Will a Quadrivalent Vaccine Solve the Problem of Influenza B Mismatches?

Influenza is a major cause of respiratory disease leading to hospitalization in infants and young children. Since the Second World War, influenza has been prevented through annual administration of inactivated vaccines. In infants and young children, however, trivalent inactivated vaccines (TIVs) have been shown to be poorly immunogenic and less effective. Recent efforts to improve immunogenicity for these age groups include the development of live-attenuated vaccines and the modification of TIVs through addition of adjuvants and increasing amounts of antigen. Also, various routes of administration have been tested.

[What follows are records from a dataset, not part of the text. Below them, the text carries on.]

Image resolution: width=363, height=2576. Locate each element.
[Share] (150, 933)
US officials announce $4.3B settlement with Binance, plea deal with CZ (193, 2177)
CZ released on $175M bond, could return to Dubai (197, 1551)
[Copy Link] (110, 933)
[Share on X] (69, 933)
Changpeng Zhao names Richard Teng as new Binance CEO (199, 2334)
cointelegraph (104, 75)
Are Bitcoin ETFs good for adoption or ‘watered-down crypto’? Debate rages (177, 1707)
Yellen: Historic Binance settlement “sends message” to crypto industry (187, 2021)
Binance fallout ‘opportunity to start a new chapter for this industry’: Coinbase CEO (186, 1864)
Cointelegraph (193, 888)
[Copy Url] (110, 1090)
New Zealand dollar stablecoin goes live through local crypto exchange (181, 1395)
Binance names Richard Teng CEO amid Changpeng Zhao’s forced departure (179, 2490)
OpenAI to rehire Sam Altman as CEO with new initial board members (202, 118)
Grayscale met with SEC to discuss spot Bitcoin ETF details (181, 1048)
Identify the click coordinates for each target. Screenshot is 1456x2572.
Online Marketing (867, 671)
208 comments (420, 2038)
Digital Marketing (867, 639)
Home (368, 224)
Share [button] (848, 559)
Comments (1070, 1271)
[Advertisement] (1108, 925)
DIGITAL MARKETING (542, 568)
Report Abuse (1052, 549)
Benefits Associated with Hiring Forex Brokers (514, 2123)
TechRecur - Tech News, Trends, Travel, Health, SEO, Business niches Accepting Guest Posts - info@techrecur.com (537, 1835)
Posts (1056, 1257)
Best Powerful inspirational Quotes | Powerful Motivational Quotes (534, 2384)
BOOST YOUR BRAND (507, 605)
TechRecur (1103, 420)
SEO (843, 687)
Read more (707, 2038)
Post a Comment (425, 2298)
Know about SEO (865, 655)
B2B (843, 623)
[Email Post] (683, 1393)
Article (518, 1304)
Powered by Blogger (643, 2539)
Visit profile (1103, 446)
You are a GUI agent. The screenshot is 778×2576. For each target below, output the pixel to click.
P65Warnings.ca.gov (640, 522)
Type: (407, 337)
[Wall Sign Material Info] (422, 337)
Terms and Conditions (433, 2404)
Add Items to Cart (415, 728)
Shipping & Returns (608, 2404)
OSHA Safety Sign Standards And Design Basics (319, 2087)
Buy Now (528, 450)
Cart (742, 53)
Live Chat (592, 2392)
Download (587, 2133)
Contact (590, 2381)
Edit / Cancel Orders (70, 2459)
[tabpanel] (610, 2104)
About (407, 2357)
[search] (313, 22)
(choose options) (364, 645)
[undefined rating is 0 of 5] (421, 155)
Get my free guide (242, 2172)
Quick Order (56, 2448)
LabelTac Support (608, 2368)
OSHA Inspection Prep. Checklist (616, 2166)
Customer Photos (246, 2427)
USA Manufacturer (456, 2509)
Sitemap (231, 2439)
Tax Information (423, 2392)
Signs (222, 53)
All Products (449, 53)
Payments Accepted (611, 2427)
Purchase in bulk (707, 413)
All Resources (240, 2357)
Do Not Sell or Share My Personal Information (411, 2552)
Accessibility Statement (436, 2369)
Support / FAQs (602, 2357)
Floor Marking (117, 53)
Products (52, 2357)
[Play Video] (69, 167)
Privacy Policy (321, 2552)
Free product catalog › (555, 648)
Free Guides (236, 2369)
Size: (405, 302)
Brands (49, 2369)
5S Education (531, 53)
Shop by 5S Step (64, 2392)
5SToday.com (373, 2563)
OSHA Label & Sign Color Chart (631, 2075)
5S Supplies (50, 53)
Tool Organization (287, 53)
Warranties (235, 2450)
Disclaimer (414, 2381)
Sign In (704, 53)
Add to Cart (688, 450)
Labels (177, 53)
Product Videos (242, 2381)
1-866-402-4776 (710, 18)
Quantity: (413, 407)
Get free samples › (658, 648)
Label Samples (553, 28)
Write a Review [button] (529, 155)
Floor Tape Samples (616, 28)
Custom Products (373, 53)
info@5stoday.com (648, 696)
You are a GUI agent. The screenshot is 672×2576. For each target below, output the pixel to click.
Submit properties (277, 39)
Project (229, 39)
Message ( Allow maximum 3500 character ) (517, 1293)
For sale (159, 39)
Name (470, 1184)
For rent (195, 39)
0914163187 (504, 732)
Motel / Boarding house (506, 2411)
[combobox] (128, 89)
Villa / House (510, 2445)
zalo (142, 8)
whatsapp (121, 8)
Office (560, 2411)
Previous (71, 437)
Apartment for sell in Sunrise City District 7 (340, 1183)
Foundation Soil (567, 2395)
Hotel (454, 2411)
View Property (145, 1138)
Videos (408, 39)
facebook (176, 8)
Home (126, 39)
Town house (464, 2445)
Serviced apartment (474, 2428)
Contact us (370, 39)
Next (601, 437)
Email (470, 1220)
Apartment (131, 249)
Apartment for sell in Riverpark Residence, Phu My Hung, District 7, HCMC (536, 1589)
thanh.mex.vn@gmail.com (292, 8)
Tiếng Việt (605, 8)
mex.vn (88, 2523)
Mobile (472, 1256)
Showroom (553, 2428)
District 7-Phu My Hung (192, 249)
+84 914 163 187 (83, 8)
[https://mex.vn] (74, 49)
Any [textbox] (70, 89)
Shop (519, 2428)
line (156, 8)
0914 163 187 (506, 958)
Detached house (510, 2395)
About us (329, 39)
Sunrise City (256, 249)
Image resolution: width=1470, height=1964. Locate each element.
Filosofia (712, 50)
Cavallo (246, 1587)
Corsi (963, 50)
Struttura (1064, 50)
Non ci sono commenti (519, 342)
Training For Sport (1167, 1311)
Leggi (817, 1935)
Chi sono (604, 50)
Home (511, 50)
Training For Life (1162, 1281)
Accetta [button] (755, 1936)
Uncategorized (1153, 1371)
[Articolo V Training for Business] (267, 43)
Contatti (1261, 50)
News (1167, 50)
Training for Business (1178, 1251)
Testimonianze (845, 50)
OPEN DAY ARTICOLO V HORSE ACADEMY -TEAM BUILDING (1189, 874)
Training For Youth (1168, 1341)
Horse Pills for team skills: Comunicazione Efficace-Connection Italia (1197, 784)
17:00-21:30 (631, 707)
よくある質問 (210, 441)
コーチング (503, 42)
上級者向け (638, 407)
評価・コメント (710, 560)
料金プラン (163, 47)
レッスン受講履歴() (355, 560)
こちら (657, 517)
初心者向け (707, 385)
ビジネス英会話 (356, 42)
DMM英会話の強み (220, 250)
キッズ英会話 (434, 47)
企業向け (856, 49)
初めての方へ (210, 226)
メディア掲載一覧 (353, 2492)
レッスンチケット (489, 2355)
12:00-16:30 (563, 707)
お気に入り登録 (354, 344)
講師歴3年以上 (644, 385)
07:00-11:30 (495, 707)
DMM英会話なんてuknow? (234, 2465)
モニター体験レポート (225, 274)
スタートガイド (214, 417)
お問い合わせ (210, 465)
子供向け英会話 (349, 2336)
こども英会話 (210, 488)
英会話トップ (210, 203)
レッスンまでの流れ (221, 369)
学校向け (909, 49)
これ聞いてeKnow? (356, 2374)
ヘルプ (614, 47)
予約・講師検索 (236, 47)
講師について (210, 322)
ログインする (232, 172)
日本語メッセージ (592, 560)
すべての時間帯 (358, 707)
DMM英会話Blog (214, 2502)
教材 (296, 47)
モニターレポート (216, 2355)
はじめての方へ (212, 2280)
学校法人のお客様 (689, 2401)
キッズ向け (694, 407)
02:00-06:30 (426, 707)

A single lineage of influenza B virus dominated in global circulation until the 1990s. In most recent seasons since 2001–2002, however, both lineages of the influenza B virus have co-circulated each season at varying levels. For the last 40 years, inactivated vaccines have consistently been formulated with two influenza A subtypes (A/H3N2 and A/H1N1) and one influenza B lineage, failing to take account of the two distinct genetic lineages of the influenza B virus (Victoria and Yamagata). The antigenic distinction of the lineages means vaccines containing only one would provide little protection against disease caused by the other. Lacking the ability to predict which lineage predominates in any particular influenza season, “mismatches” between vaccine and circulating B strains have occurred in 5 of 10 influenza seasons between 2001–2010 in the United States.1 Therefore, to prevent such “mismatches,” there has been a need to develop a quadrivalent inactivated vaccine (QIV) containing 2 A subtypes (A/H3N2 and A/H1N1) and 2 B lineages (Victoria and Yamagata).

In this issue, Lee et al.2 carried out a clinical trial on the safety and immunogenicity of a Korean egg-cultivated quadrivalent split-virion influenza vaccine in healthy children and adolescents aged 3–18 years. The study demonstrated that, compared to TIV recipients, the QIV recipients' immune responses to common vaccine components were not inferior, and their immune responses to B lineage viruses present only in the QIV vaccines were superior. Both vaccines showed similar safety profiles. Prior to this study, another representative trial has also shown that addition of the fourth component increased immune responses to the B lineage component contained only in the QIV.3

Although less extensive than that caused by influenza A, the burden of influenza B is nonetheless substantial. It has been responsible for both severe disease and outbreaks, particularly in children and adolescents. One study estimated the impact of vaccine mismatch on the epidemiology of influenza B during 12 recent outbreaks of influenza in Finland between 1999–2012. Approximately 40% of the occurrences of influenza B in these outbreaks was mismatched with the genetic lineage of that contained in the TIVs, accounting for approximately 10% of influenza illness in the population,4 with the greatest impact of the vaccine mismatch on children and adolescents. In most recent seasons, both lineages of the influenza B virus have been co-circulating, but variations in the circulation of B lineages by season can be expected to influence the potential net impact of QIV on influenza-associated outcomes. Despite this variation, replacing TIVs with QIVs could lead to modest reductions in illness, hospitalizations, and deaths in the United States.5

In Korea, the current national immunization program recommends TIVs for children aged 6 to 59 months. Other than that, there are no preferential recommendations for specific vaccines. As of the time of publication, there has been no indication from the Korea Advisory Committee on Immunization Practices as to whether it will recommend QIVs for the 2018–2019 season, but the limitations and potential costs of using TIVs are now clear: simply, TIVs, containing only one lineage of the influenza B virus, offer no protection against influenza caused by the second lineage. However, a recommendation to replace TIVs with QIVs can only be made after determining the benefits of doing so. Rigorous clinical trials directly comparing the efficacies of TIVs and QIVs are required. Despite the relationship between antibody responses and vaccine efficacy being well established, further data will improve our understanding of vaccine efficacy and effectiveness, especially in children. Finally, a detailed cost-benefit analysis will be required for key stakeholders, with the increased cost and the potential healthcare savings being two major determinants in estimating the benefit of replacing TIVs with QIVS.